Older workers seem to like their jobs a little better than their younger counterparts -- at least that's what a recent study suggests. In a survey of 11,244 employees, only 30% of workers ages 21 to 30 say they would strongly recommend their organizations as good places to work. At the same time, 47% of workers ages 61 to 70 say they would strongly recommend their companies as good places to work. One reason for this is that younger workers demand more praise and recognition from their employers than older generations, according to the analysis by consultancy firm Leadership IQ.
"Age is positively correlated to workplace satisfaction, so the older you are, the more likely you are to have a high opinion of your company," says Mark Murphy, Leadership IQ chairman and CEO. "And a big cause of this seems to be that each age group is motivated very differently."

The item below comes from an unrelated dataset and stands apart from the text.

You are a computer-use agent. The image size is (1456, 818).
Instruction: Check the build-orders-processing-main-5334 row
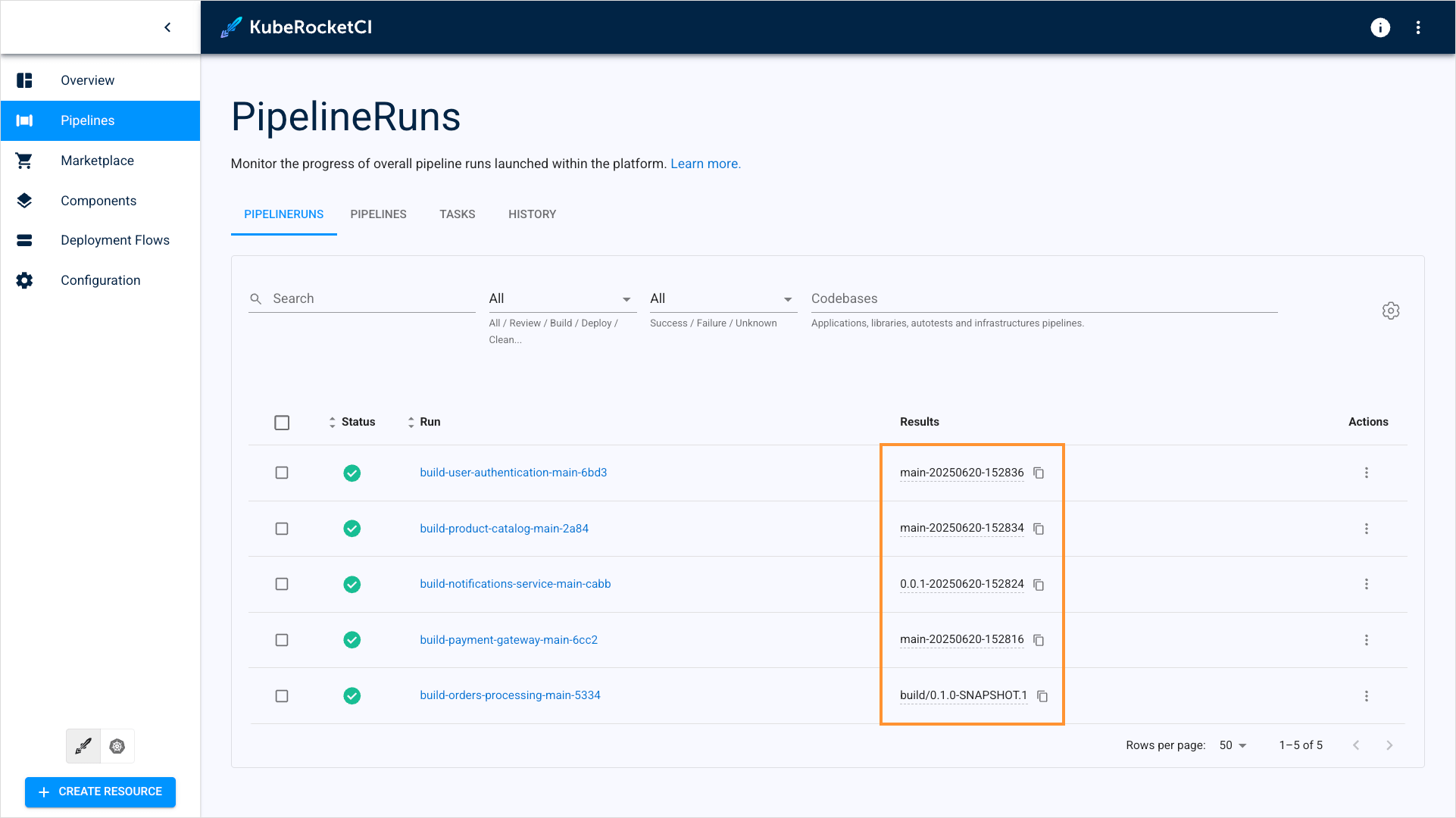(x=282, y=695)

Murphy points out that employers may be better situated in the long run by giving younger workers the affirmation they desire. "It's become clich to bemoan younger workers' need for praise and recognition. But what's disturbing is that six out of 10 younger workers are being actively demotivated because their boss won't give them the one thing they really care about," Murphy concludes. "And these results are especially disappointing because praise and recognition don't really cost anything."
On the other hand, older workers want clearer performance evaluations. Based on the survey results, it appears that employers are meeting this need. "What's clear from this study is that managers are doing a better job with their older workers than with their younger workers," Murphy says. "Managers cannot use one management style and expect success because every age group is motivated differently."